Les hypothèses relatives à la Singularité sont régulièrement critiquées pour leur manque de solidité scientifique. Theodore Modis rappelle par exemple[34] qu'une courbe exponentielle ne débouche sur aucune singularité, mais continue à croître à l'infini.
Jonathan Huebner écrit en conclusion de son article que « la preuve avancée indique que le rythme de l'innovation a atteint un pic il y a environ un siècle et est maintenant en déclin. Ce déclin est le plus probablement dû à une limite économique de la technologie ou à une limite du cerveau humain que nous approchons. Nous avons déjà parcouru 85 % du chemin qui nous sépare de cette limite, et le rythme du développement technologique diminuera à chaque année écoulée. »[35],[36]. De telles analyses se retrouvent également chez Bob Seidensticker[37] ou chez David Bodanis[38].
Il existe bien des limites politiques, économiques, militaires (et stratégiques), des limites en ressources, et surtout la connaissance et les découvertes technologiques ont également leurs limites. Comme le conçoit également Ray Kurzweil.

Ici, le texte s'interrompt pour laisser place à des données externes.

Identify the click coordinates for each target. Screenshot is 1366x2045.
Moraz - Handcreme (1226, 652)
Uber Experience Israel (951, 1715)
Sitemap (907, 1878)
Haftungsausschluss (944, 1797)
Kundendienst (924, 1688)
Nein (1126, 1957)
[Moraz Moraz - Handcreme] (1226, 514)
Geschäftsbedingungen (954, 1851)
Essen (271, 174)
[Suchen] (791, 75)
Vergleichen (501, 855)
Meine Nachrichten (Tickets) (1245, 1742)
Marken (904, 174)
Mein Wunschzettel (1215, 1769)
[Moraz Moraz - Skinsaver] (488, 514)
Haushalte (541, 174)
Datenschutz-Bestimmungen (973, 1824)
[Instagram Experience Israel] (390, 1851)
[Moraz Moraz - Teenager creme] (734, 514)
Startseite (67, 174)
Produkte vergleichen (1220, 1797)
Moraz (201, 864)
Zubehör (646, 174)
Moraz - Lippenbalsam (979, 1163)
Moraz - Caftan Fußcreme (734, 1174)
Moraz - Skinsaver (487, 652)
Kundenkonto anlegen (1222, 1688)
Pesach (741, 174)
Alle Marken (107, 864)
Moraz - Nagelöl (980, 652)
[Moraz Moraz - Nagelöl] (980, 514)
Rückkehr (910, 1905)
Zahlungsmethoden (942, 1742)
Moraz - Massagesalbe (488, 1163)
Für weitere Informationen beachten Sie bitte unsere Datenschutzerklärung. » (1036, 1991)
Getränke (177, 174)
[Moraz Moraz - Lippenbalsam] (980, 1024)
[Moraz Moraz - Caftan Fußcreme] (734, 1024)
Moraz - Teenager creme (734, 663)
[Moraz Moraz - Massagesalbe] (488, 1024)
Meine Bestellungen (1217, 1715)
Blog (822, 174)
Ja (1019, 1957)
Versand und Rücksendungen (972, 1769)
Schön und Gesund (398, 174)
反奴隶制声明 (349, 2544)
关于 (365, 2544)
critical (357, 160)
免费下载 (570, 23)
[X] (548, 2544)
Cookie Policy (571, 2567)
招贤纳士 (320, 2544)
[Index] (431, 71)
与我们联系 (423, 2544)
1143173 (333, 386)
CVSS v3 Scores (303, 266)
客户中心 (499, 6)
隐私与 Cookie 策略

Plusieurs auteurs sont très critiques à l'endroit de la notion de singularité, notamment telle que développée par Ray Kurzweil. Theodore Modis écrit ainsi : « Ce que je veux dire est que Kurzweil et les singularistes sont impliqués dans une sorte de para-science, qui diffère des vraies sciences en termes de méthodologie et de rigueur. Ils ont tendance à négliger les pratiques scientifiques rigoureuses telles que se concentrer sur les lois naturelles, donner des définitions précises, vérifier les données méticuleusement, et estimer les incertitudes. […] Kurzweil et les singularistes sont plus des croyants que des scientifiques. »[39],[34].
De son côté, Ted Gordon met également en doute les thèses de Kurzweil : « Kurzweil avance un argument frappant au sujet de l'accélération du changement. Il utilise de nombreuses courbes de croissance exponentielles, principalement concernant l'électronique, les nano-technologies et les ordinateurs, mais en incluant Internet et la biologie. Il montre une croissance similaire avec le PIB américain et le PIB par habitant. Il utilise également comme source majeure le travail de Modis sur le raccourcissement du temps entre les changements de paradigme. Il argumente en faveur de l'accélération du taux passé d'accélération et par conséquent de l'inévitabilité de la continuation de cet élan. Cependant, l'extrapolation sous toutes ses formes est dangereuse et condamnée en fin de compte à être fausse. »[40],[34].
Drew McDermott, sans être aussi sévère, s'inquiète des conséquences de ce genre de littérature pour les recherches en Intelligence Artificielle : « Bien que je ne pense pas que Kurzweil ait prouvé son affirmation à propos de l'IA (et je n'ai rien à dire à propos de ses arguments concernant la génétique, les nano-technologies, la politique ou l'écologie), il pourrait voir juste. Mais juste ou faux, j'aimerais qu'il arrête d'écrire de tels livres ! Le domaine de l'IA est régulièrement empesté de lubies qui semblent surgir à la moindre perturbation »[41],[42].
Plus simplement, on peut se rappeler que les singularités prévues en histoire de la physique (effondrement de l'atome de Bohr, catastrophe de l'ultraviolet…) n'ont jamais été observées, mais ont conduit plus simplement à un changement de modèle à leur voisinage.